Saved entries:

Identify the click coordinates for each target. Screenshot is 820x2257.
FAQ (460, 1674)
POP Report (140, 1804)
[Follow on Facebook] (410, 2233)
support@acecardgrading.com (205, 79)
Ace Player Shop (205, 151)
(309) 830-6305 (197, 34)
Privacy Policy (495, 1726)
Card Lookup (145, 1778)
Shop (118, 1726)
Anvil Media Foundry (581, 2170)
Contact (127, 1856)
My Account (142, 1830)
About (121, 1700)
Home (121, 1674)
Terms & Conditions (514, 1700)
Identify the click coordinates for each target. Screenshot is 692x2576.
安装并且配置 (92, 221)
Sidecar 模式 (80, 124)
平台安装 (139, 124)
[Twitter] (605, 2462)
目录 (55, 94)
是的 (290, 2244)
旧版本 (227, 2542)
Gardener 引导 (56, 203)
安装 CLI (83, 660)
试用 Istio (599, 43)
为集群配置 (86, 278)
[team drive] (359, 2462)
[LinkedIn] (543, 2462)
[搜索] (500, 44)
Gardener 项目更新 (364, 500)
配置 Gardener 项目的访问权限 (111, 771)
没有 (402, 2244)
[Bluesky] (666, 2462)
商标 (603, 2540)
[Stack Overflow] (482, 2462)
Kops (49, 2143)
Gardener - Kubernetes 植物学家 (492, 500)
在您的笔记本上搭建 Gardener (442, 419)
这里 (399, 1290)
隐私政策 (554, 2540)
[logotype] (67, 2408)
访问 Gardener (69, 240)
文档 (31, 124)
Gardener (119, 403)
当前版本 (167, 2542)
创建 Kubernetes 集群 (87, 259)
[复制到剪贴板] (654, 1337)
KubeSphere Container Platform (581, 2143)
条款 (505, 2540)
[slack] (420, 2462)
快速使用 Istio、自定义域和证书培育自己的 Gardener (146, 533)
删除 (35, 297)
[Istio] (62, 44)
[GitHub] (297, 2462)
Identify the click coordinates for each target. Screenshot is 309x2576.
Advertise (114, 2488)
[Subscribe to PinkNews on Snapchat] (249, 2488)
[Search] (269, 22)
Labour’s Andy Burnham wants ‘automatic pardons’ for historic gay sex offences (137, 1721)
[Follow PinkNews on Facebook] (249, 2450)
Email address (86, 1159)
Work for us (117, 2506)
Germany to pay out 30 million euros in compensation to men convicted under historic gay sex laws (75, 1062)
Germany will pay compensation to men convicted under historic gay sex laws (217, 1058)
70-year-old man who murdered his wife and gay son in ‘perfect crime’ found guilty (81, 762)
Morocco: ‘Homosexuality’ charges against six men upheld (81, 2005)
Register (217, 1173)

→ **Exercise objective**
Retype only this range exactly: the first line of the data through the line where "[Search] (269, 22)" appears.

→ **Your solution**
Identify the click coordinates for each target. Screenshot is 820x2257.
FAQ (460, 1674)
POP Report (140, 1804)
[Follow on Facebook] (410, 2233)
support@acecardgrading.com (205, 79)
Ace Player Shop (205, 151)
(309) 830-6305 (197, 34)
Privacy Policy (495, 1726)
Card Lookup (145, 1778)
Shop (118, 1726)
Anvil Media Foundry (581, 2170)
Contact (127, 1856)
My Account (142, 1830)
About (121, 1700)
Home (121, 1674)
Terms & Conditions (514, 1700)
Identify the click coordinates for each target. Screenshot is 692x2576.
安装并且配置 (92, 221)
Sidecar 模式 (80, 124)
平台安装 (139, 124)
[Twitter] (605, 2462)
目录 (55, 94)
是的 (290, 2244)
旧版本 (227, 2542)
Gardener 引导 (56, 203)
安装 CLI (83, 660)
试用 Istio (599, 43)
为集群配置 (86, 278)
[team drive] (359, 2462)
[LinkedIn] (543, 2462)
[搜索] (500, 44)
Gardener 项目更新 (364, 500)
配置 Gardener 项目的访问权限 (111, 771)
没有 (402, 2244)
[Bluesky] (666, 2462)
商标 (603, 2540)
[Stack Overflow] (482, 2462)
Kops (49, 2143)
Gardener - Kubernetes 植物学家 (492, 500)
在您的笔记本上搭建 Gardener (442, 419)
这里 (399, 1290)
隐私政策 (554, 2540)
[logotype] (67, 2408)
访问 Gardener (69, 240)
文档 (31, 124)
Gardener (119, 403)
当前版本 (167, 2542)
创建 Kubernetes 集群 (87, 259)
[复制到剪贴板] (654, 1337)
KubeSphere Container Platform (581, 2143)
条款 (505, 2540)
[slack] (420, 2462)
快速使用 Istio、自定义域和证书培育自己的 Gardener (146, 533)
删除 (35, 297)
[Istio] (62, 44)
[GitHub] (297, 2462)
Identify the click coordinates for each target. Screenshot is 309x2576.
Advertise (114, 2488)
[Subscribe to PinkNews on Snapchat] (249, 2488)
[Search] (269, 22)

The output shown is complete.